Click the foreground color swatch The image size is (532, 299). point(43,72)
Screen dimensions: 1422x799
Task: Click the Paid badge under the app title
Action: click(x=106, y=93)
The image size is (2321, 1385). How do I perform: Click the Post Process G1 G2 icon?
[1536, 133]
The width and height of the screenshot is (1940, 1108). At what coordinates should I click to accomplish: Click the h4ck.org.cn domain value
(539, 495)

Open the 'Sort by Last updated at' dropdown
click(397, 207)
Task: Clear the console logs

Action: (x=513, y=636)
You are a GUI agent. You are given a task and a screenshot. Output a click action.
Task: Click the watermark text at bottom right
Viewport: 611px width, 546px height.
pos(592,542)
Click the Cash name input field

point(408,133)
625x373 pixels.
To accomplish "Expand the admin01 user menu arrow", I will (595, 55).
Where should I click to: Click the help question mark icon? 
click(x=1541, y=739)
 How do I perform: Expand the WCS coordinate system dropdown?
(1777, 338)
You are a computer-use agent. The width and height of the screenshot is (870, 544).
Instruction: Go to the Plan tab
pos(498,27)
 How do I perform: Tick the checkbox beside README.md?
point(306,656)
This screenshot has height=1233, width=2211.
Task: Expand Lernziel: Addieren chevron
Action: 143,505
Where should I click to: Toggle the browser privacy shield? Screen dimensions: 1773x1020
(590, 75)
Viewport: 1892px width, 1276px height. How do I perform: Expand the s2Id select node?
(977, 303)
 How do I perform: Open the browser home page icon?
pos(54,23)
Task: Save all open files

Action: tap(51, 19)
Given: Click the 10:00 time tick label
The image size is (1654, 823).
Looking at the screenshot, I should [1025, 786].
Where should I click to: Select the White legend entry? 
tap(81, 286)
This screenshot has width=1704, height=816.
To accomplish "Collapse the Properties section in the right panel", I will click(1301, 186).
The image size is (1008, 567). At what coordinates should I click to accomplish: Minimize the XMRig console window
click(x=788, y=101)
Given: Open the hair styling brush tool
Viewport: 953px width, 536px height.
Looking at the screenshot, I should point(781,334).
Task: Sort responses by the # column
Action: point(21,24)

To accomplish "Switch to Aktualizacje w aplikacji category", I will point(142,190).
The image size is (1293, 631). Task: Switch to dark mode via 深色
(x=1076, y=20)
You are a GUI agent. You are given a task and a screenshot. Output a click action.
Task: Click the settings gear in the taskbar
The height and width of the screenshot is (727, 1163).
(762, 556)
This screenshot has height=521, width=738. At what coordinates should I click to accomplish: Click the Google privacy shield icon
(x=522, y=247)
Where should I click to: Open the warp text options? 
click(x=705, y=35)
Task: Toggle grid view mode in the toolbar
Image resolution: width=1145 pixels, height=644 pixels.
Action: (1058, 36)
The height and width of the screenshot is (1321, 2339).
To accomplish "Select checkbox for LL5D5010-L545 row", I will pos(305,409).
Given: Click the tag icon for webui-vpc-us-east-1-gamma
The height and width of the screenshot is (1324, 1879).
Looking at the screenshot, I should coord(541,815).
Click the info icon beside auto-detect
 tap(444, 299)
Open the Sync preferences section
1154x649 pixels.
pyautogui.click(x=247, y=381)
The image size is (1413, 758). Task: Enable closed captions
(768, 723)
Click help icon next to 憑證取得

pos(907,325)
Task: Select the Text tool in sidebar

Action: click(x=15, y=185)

Activity — Go through the records and copy all of them exactly.

Exercise solution —
Click the foreground color swatch The image size is (532, 299). point(43,72)
Screen dimensions: 1422x799
Task: Click the Paid badge under the app title
Action: click(x=106, y=93)
The image size is (2321, 1385). How do I perform: Click the Post Process G1 G2 icon?
[1536, 133]
The width and height of the screenshot is (1940, 1108). At what coordinates should I click to accomplish: Click the h4ck.org.cn domain value
(539, 495)

Open the 'Sort by Last updated at' dropdown
click(397, 207)
Task: Clear the console logs

Action: (x=513, y=636)
You are a GUI agent. You are given a task and a screenshot. Output a click action.
Task: Click the watermark text at bottom right
Viewport: 611px width, 546px height.
pos(592,542)
Click the Cash name input field

point(408,133)
625x373 pixels.
To accomplish "Expand the admin01 user menu arrow", I will (595, 55).
Where should I click to: Click the help question mark icon? 
click(x=1541, y=739)
 How do I perform: Expand the WCS coordinate system dropdown?
(1777, 338)
You are a computer-use agent. The width and height of the screenshot is (870, 544).
Instruction: Go to the Plan tab
pos(498,27)
 How do I perform: Tick the checkbox beside README.md?
point(306,656)
This screenshot has height=1233, width=2211.
Task: Expand Lernziel: Addieren chevron
Action: 143,505
Where should I click to: Toggle the browser privacy shield? Screen dimensions: 1773x1020
(590, 75)
Viewport: 1892px width, 1276px height. How do I perform: Expand the s2Id select node?
(977, 303)
 How do I perform: Open the browser home page icon?
pos(54,23)
Task: Save all open files

Action: tap(51, 19)
Given: Click the 10:00 time tick label
The image size is (1654, 823).
Looking at the screenshot, I should [1025, 786].
Where should I click to: Select the White legend entry? 
tap(81, 286)
This screenshot has width=1704, height=816.
To accomplish "Collapse the Properties section in the right panel", I will click(1301, 186).
The image size is (1008, 567). At what coordinates should I click to accomplish: Minimize the XMRig console window
click(x=788, y=101)
Given: Open the hair styling brush tool
Viewport: 953px width, 536px height.
Looking at the screenshot, I should point(781,334).
Task: Sort responses by the # column
Action: point(21,24)

To accomplish "Switch to Aktualizacje w aplikacji category", I will point(142,190).
The image size is (1293, 631). Task: Switch to dark mode via 深色
(x=1076, y=20)
You are a GUI agent. You are given a task and a screenshot. Output a click action.
Task: Click the settings gear in the taskbar
The height and width of the screenshot is (727, 1163).
(762, 556)
This screenshot has height=521, width=738. At what coordinates should I click to accomplish: Click the Google privacy shield icon
(x=522, y=247)
Where should I click to: Open the warp text options? 
click(x=705, y=35)
Task: Toggle grid view mode in the toolbar
Image resolution: width=1145 pixels, height=644 pixels.
Action: (1058, 36)
The height and width of the screenshot is (1321, 2339).
To accomplish "Select checkbox for LL5D5010-L545 row", I will pos(305,409).
Given: Click the tag icon for webui-vpc-us-east-1-gamma
The height and width of the screenshot is (1324, 1879).
Looking at the screenshot, I should coord(541,815).
Click the info icon beside auto-detect
 tap(444, 299)
Open the Sync preferences section
1154x649 pixels.
pyautogui.click(x=247, y=381)
The image size is (1413, 758). Task: Enable closed captions
(768, 723)
Click help icon next to 憑證取得

pos(907,325)
Task: Select the Text tool in sidebar

Action: click(x=15, y=185)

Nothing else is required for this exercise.